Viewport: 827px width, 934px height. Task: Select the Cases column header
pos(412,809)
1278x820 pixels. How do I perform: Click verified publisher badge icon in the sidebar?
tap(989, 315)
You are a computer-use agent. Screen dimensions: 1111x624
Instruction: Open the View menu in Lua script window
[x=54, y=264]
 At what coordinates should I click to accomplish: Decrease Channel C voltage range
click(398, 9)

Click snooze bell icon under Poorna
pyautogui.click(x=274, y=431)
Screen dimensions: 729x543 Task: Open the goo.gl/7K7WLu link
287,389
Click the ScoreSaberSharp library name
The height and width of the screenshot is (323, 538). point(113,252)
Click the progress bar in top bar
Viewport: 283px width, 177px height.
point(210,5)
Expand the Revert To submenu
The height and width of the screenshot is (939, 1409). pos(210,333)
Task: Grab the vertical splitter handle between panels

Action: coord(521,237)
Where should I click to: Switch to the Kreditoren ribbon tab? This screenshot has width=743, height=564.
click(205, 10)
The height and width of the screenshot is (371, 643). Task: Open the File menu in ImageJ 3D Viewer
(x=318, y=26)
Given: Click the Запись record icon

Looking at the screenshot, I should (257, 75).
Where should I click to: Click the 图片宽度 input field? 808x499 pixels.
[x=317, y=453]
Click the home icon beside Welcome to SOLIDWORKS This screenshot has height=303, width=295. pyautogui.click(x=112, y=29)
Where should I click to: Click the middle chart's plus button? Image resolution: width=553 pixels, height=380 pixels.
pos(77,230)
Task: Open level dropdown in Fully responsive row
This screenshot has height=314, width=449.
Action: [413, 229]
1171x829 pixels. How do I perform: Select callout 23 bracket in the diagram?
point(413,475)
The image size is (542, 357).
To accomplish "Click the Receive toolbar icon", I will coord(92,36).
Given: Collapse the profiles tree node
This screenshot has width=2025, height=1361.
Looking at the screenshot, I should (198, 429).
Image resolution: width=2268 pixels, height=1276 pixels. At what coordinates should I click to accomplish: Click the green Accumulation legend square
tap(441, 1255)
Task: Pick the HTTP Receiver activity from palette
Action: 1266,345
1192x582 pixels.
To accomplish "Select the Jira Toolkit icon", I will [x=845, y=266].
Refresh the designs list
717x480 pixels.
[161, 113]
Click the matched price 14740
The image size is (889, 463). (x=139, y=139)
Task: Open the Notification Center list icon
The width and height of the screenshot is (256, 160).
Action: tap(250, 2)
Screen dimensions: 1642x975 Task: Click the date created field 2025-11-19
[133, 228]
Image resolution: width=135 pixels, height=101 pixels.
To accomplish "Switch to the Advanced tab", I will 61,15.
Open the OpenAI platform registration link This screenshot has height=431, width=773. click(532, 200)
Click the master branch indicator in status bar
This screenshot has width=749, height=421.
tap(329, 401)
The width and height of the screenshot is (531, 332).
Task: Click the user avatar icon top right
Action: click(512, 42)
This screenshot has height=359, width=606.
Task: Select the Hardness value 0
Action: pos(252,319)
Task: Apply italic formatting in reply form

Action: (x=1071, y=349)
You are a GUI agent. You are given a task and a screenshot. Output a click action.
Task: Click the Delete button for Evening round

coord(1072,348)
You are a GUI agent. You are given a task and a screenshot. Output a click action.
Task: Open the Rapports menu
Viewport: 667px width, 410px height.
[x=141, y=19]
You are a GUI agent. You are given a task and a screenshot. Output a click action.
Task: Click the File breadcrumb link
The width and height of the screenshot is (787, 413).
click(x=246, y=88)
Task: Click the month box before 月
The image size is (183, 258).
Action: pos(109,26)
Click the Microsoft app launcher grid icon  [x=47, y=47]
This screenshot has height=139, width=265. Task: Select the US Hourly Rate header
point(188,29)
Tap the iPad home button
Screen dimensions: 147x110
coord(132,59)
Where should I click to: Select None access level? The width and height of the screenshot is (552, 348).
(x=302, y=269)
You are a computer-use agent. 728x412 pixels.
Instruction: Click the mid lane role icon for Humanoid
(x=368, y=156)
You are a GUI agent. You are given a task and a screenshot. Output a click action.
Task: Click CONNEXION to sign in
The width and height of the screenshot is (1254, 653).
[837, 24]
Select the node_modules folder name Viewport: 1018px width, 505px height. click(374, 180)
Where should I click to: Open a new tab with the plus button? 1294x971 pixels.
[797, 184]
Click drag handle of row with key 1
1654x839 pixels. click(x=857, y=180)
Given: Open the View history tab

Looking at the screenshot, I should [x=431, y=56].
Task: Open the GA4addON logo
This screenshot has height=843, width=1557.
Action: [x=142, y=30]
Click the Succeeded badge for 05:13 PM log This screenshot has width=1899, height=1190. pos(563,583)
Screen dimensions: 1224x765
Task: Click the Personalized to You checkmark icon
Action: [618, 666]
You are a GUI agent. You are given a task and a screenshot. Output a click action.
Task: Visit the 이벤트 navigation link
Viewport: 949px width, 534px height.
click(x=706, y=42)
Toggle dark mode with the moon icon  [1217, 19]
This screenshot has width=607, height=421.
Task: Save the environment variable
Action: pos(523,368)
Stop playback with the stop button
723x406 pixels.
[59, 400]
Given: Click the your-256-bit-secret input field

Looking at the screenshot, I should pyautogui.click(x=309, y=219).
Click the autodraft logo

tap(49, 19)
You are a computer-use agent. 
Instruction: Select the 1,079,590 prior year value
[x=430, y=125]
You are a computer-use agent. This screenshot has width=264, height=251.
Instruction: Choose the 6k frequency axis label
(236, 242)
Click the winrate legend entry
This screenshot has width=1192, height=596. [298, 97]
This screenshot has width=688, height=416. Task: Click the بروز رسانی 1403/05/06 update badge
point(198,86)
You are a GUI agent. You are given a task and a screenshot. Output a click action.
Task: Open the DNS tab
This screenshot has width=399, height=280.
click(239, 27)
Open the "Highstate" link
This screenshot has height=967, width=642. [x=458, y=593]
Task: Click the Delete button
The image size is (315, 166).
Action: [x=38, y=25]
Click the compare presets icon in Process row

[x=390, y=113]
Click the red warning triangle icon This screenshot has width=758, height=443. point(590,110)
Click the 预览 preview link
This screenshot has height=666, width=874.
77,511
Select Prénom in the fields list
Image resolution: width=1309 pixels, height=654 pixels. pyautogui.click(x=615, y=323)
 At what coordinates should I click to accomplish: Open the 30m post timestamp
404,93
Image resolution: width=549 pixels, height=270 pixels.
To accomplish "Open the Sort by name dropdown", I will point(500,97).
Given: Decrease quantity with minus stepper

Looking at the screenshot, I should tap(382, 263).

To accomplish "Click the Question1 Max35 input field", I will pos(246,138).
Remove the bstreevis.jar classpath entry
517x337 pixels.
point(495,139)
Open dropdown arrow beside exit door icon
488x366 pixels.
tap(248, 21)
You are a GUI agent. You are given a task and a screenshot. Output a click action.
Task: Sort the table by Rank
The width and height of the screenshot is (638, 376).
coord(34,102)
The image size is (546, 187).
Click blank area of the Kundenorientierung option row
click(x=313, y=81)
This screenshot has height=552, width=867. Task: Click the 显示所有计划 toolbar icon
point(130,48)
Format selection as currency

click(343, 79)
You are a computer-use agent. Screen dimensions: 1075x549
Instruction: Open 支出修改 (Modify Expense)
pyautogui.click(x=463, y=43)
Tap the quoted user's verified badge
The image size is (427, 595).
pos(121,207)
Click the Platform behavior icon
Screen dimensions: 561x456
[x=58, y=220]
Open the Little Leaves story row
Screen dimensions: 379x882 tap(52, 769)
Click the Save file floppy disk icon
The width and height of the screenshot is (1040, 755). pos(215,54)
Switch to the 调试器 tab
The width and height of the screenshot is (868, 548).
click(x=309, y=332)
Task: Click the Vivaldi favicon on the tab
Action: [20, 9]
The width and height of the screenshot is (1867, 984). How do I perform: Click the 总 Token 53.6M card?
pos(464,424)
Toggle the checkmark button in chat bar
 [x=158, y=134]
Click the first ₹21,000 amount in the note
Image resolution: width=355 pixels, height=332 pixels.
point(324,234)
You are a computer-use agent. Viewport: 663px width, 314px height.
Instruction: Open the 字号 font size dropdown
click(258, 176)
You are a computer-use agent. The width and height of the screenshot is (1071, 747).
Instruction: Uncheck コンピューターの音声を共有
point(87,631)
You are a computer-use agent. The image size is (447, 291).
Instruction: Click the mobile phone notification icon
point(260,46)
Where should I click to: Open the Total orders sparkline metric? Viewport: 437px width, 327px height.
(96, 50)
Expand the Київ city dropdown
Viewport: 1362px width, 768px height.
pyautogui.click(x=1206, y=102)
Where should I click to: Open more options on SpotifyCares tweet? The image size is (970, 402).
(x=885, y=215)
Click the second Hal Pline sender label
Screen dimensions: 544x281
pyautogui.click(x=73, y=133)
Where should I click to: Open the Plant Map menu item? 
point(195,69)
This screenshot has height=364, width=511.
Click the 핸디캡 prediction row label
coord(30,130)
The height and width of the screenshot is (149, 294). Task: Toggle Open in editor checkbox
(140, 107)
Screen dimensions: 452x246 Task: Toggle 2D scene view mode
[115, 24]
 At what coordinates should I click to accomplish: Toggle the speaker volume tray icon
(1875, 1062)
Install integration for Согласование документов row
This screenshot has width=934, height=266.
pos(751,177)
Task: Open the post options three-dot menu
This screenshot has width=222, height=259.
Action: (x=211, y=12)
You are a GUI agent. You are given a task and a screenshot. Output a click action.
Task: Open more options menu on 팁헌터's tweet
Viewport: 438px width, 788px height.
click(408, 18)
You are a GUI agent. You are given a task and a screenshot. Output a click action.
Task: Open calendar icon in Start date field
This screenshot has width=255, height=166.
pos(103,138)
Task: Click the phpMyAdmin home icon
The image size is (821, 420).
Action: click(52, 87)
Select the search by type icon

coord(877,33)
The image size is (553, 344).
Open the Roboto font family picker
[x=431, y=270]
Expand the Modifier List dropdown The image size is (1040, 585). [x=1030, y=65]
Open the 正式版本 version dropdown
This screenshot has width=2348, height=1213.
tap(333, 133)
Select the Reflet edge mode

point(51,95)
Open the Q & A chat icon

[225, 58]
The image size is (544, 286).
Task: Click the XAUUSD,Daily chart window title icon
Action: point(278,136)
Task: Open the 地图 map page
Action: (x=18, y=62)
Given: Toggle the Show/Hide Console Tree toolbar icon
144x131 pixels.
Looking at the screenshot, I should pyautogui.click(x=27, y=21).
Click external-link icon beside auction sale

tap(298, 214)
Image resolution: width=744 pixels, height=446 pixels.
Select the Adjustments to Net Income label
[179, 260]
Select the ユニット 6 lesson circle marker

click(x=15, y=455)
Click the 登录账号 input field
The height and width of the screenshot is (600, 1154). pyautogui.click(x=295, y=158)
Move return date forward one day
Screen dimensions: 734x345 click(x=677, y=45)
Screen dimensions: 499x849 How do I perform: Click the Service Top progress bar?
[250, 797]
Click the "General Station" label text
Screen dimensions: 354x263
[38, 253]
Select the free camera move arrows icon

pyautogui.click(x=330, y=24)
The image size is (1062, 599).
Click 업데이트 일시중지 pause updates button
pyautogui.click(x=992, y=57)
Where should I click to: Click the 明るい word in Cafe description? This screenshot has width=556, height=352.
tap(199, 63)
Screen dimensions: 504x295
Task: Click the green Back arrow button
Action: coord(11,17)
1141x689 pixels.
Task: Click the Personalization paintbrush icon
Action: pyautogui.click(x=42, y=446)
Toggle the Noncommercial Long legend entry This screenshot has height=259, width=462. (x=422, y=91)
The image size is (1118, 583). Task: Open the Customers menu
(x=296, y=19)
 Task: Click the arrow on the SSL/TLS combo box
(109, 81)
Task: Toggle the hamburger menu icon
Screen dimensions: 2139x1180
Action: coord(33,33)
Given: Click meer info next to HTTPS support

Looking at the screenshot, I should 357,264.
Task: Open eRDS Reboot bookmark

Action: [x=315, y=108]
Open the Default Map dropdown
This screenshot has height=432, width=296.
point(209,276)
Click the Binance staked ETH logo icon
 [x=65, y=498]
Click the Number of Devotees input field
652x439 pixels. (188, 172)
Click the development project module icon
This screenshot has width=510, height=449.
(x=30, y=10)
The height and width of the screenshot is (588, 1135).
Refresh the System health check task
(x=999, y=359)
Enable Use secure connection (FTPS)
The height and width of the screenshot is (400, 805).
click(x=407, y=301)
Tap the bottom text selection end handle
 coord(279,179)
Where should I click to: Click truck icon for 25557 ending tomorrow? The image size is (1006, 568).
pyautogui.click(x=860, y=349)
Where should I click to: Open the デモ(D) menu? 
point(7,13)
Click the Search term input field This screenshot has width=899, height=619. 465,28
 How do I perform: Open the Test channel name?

________________

Write the lines above, from the one holding "Refresh the designs list" through the one holding "coord(132,59)", inclusive, as a JSON list of strings with one string per line and blank lines left out.

Written reply
[
  "Refresh the designs list",
  "717x480 pixels.",
  "[161, 113]",
  "Click the matched price 14740",
  "The image size is (889, 463). (x=139, y=139)",
  "Task: Open the Notification Center list icon",
  "The width and height of the screenshot is (256, 160).",
  "Action: tap(250, 2)",
  "Screen dimensions: 1642x975 Task: Click the date created field 2025-11-19",
  "[133, 228]",
  "Image resolution: width=135 pixels, height=101 pixels.",
  "To accomplish \"Switch to the Advanced tab\", I will 61,15.",
  "Open the OpenAI platform registration link This screenshot has height=431, width=773. click(532, 200)",
  "Click the master branch indicator in status bar",
  "This screenshot has width=749, height=421.",
  "tap(329, 401)",
  "The width and height of the screenshot is (531, 332).",
  "Task: Click the user avatar icon top right",
  "Action: click(512, 42)",
  "This screenshot has height=359, width=606.",
  "Task: Select the Hardness value 0",
  "Action: pos(252,319)",
  "Task: Apply italic formatting in reply form",
  "Action: (x=1071, y=349)",
  "You are a GUI agent. You are given a task and a screenshot. Output a click action.",
  "Task: Click the Delete button for Evening round",
  "coord(1072,348)",
  "You are a GUI agent. You are given a task and a screenshot. Output a click action.",
  "Task: Open the Rapports menu",
  "Viewport: 667px width, 410px height.",
  "[x=141, y=19]",
  "You are a GUI agent. You are given a task and a screenshot. Output a click action.",
  "Task: Click the File breadcrumb link",
  "The width and height of the screenshot is (787, 413).",
  "click(x=246, y=88)",
  "Task: Click the month box before 月",
  "The image size is (183, 258).",
  "Action: pos(109,26)",
  "Click the Microsoft app launcher grid icon  [x=47, y=47]",
  "This screenshot has height=139, width=265. Task: Select the US Hourly Rate header",
  "point(188,29)",
  "Tap the iPad home button",
  "Screen dimensions: 147x110",
  "coord(132,59)"
]